BEGIN Provided material

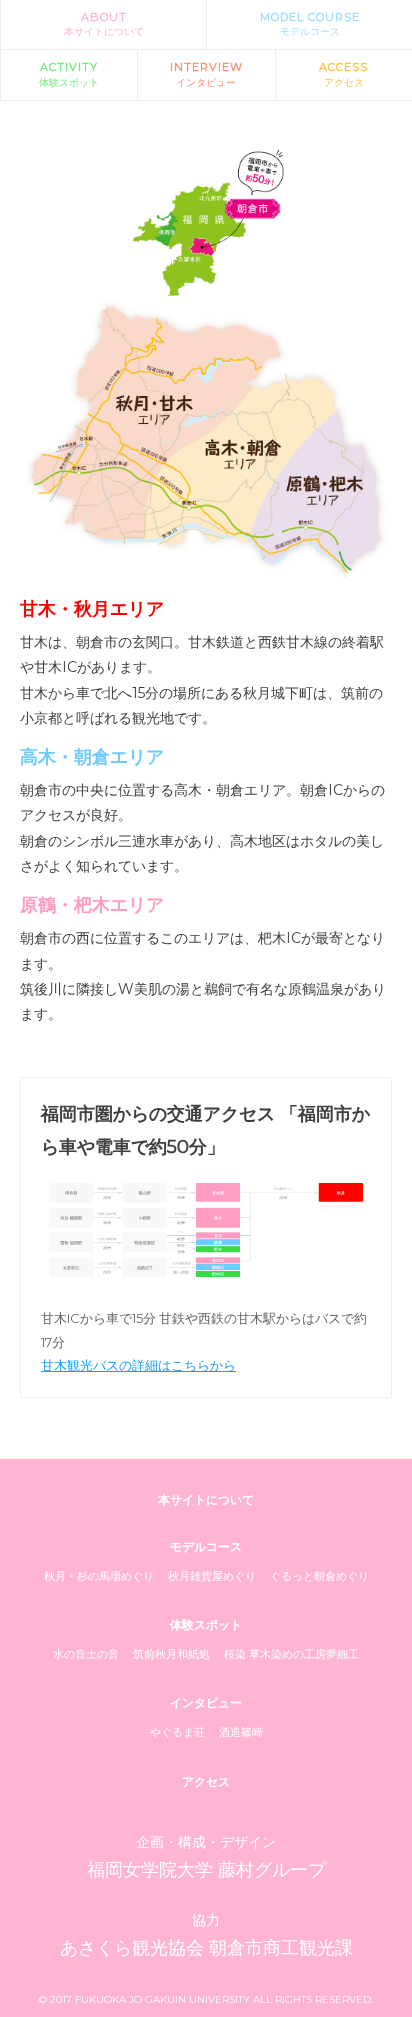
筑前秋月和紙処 (171, 1654)
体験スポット (69, 74)
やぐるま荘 (177, 1732)
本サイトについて (104, 24)
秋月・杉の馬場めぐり (99, 1576)
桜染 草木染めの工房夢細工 (291, 1654)
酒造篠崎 (241, 1732)
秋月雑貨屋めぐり (212, 1576)
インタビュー (206, 74)
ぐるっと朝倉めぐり (319, 1576)
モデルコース (310, 24)
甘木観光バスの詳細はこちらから (138, 1365)
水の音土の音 (86, 1654)
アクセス (343, 74)
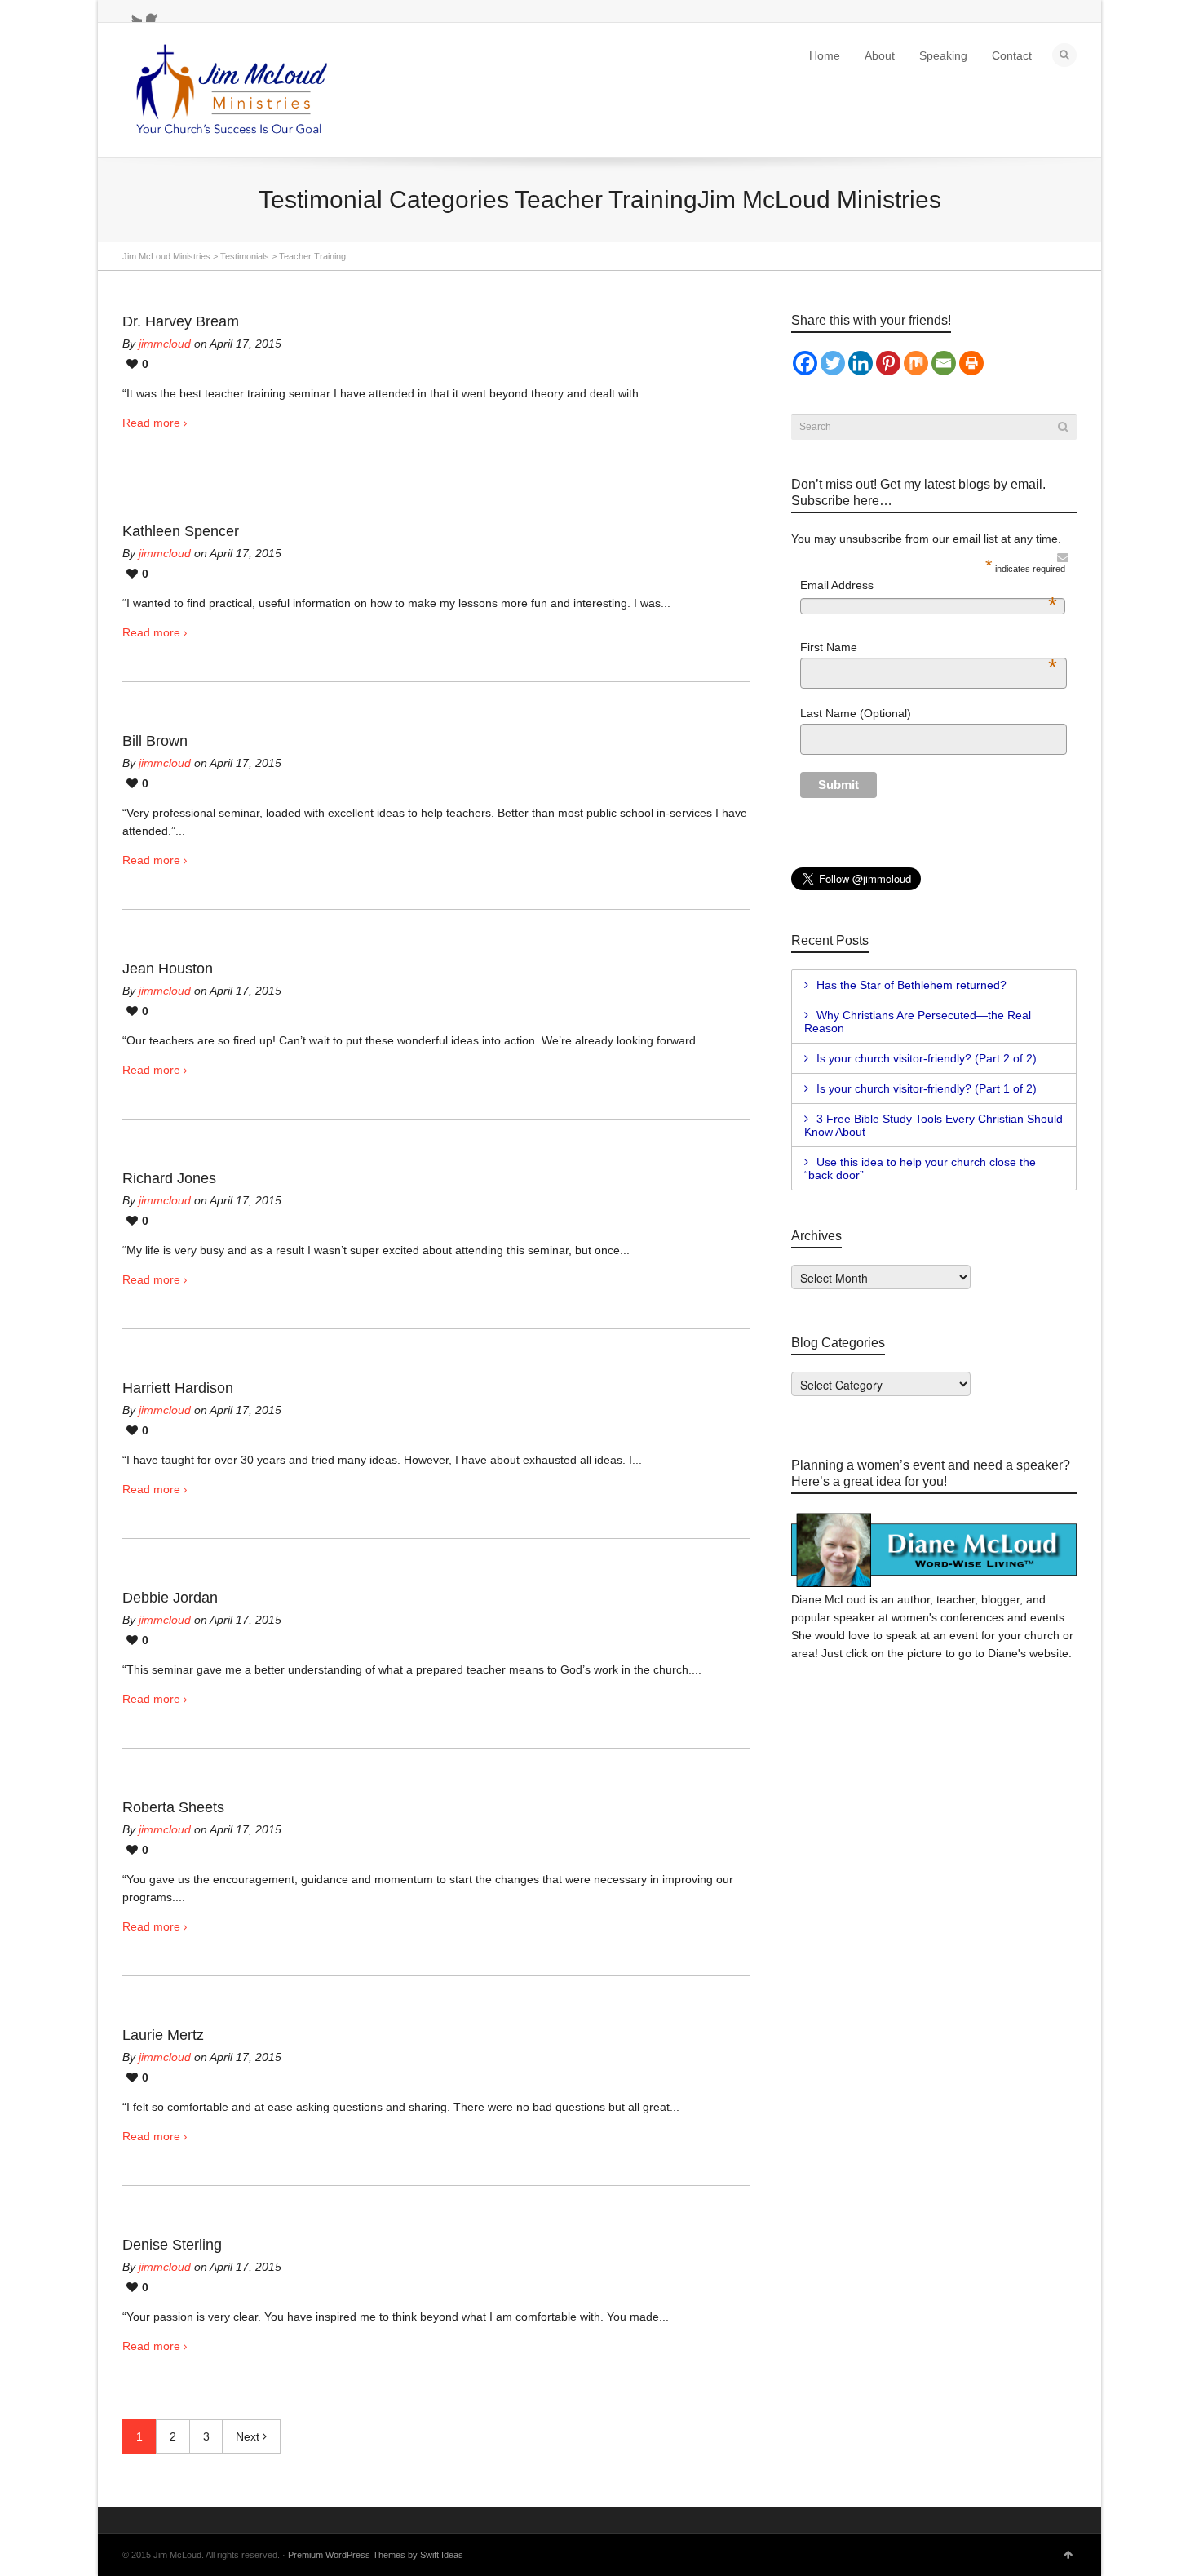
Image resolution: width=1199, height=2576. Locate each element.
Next (249, 2436)
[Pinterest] (888, 363)
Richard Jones (169, 1178)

END Provided material

● Assignment:
Every line from the one holding "酒造篠崎 (241, 1732)" to the last line of the listing above, inclusive, must appear exactly as written, and no picture may appear.

● Solution below:
酒造篠崎 (241, 1732)
秋月雑貨屋めぐり (212, 1576)
インタビュー (206, 74)
ぐるっと朝倉めぐり (319, 1576)
モデルコース (310, 24)
甘木観光バスの詳細はこちらから (138, 1365)
水の音土の音 (86, 1654)
アクセス (343, 74)
Image resolution: width=1199, height=2576. Locate each element.
Next (249, 2436)
[Pinterest] (888, 363)
Richard Jones (169, 1178)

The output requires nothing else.